In a $150 million upgrade at Dodger Stadium, the 52-year old home of the Los Angeles Dodgers and the third oldest park in Major League Baseball, plenty of enhancements were made to deliver a state-of-the-art experience to fans, including a new high-performance copper and optical fiber cable system to support stadium-wide WiFi, digital displays, IP-based security, box offices, kiosks and pointof-sale locations.

Trident Seafoods

The largest seafood company in the U.S., Seattle-based Trident Seafoods is a vertically integrated seafood company of fishing vessels and processing plants that produce fresh, frozen, canned, smoked and ready-to-eat seafood products under a variety of brand names, including Trident, Louis Kemp and Rubenstein’s.
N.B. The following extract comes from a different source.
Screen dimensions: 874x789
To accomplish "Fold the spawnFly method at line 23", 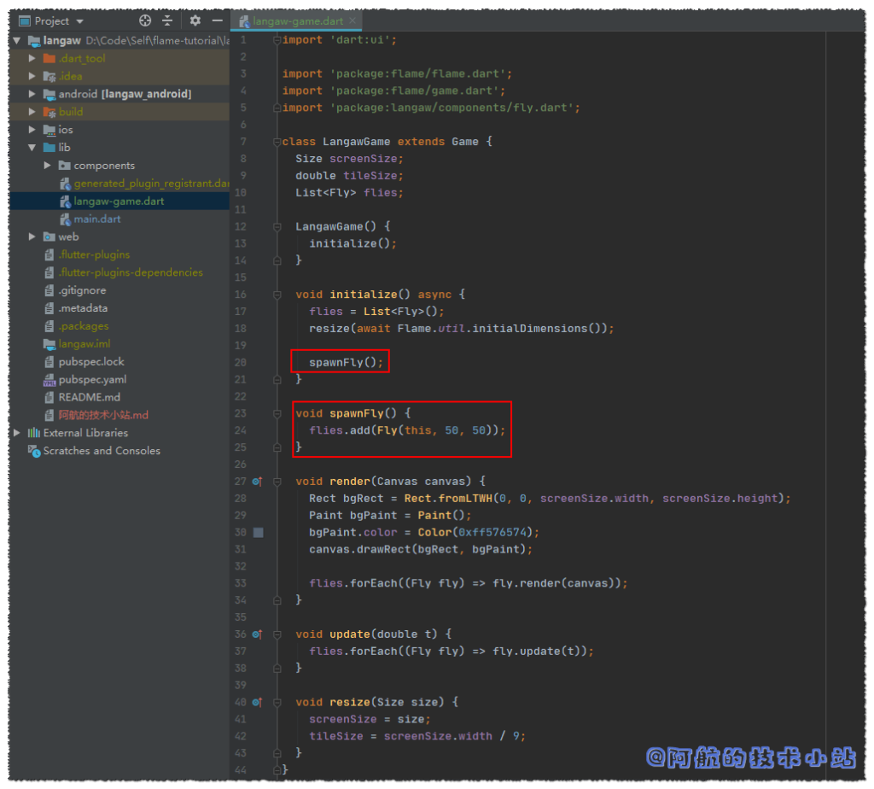I will 276,413.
When the company wanted to extend network access throughout its three factory trawlers, they turned to Siemon’s ruggedized connectivity.
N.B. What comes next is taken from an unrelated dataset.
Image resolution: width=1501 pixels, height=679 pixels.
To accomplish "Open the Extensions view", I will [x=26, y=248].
Starting with the 276-foot Kodiak Enterprise, Trident sought to upgrade the entire on-board network to not only improve existing wheel house communications, but also to provide whole-ship Wi-Fi for the more than 125-person crew that lives on the ship for extended periods of time during peak fishing season. During the short month of dry-dock time, Cabling & Technology Services (CTS), a full service integrator of network infrastructure systems, removed and replaced the ship’s entire cabling infrastructure.

“It’s very challenging to deploy cabling on a ship due to tight spaces, corrosive sea water and other environmental elements,” says James Gannon, service project manager for CTS. “We needed to deploy connections throughout for Wi-Fi access and to connect to computerized packaging systems in the fish processing area, which is often wet from floor to ceiling and undergoes wash downs as part of the company’s sanitation process.”

Throughout the ship, Siemon Ruggedized MAX IP66/IP67-rated category 6 outlets and modular cords were once again deployed to offer protection against water ingress, as well as the ability to withstand the corrosive nature of sea water that can typically cause non-ruggedized components to fail.

“Trident wanted something that could handle the wet, and Siemon had the product,” says Gannon. “While I’ve used Siemon products for many projects in the past, I had not used their ruggedized connectivity before. We’re also using it in the two other factory trawlers—the Island Enterprise and the Seattle Enterprise—both of which will be completed this year.”

Choosing the Right Partner — From Experience to Breadth of Product

With an increase in the number of harsh environments that are an extension of the corporate LAN, designers and installers who are experienced in commercial environments may not necessarily understand industrial standards, how to use MICE parameters or which product features to look for. Furthermore, standards-based methods and parameters for determining the level of harshness and the components required are not always cut and dry.

While industry standards can be used for determining components based on environment, they often refer to in-between environments as “light industrial.” This term can be confusing when the environment is clearly not one that is industrial but is simply an extension of the commercial LAN into a harsher environment. Consequently, “industrial” standards are not always followed during the planning stages of these environments, often resulting in the use of inadequate components and network failures.

Experience goes a long way in designing for these environments. For example, designers experienced with deploying networks in industrial and harsh environments will likely know that induction heating within about 10 feet of a component can require an E3 classification while fluorescent lighting located a few feet away will have little impact and require only an E1 classification.

Another consideration when selecting ruggedized cable and connectivity is a breadth of copper and fiber types in a variety of performance levels. Most manufacturers of industrial/ruggedized components provide category 6 at best for copper, with many offering only category 5e. Furthermore, few offer the latest fiber cable and connectivity in ruggedized versions. This could very well be due to the fact that many industrial systems don’t require the higher bandwidth associated with category 6A and fiber. However, as more LANs extend into harsher environments, designers are looking to maintain the same performance level as the rest of the corporate LAN. Selecting a manufacturer with ruggedized copper and fiber cable connectivity available in the same copper and fiber performance as the rest of the LAN will prevent connections in more demanding environments from having to compromise on bandwidth and performance.

Commercial designers with limited experience in planning for cable and connectivity that extends into harsh environments would be wise to work closely with cable and connectivity manufacturers who understand the standards and specifications, offer the latest copper and fiber ruggedized components and have experience in determining the type of cable and connectivity required based on a variety of environmental factors.

Rev. A 12/14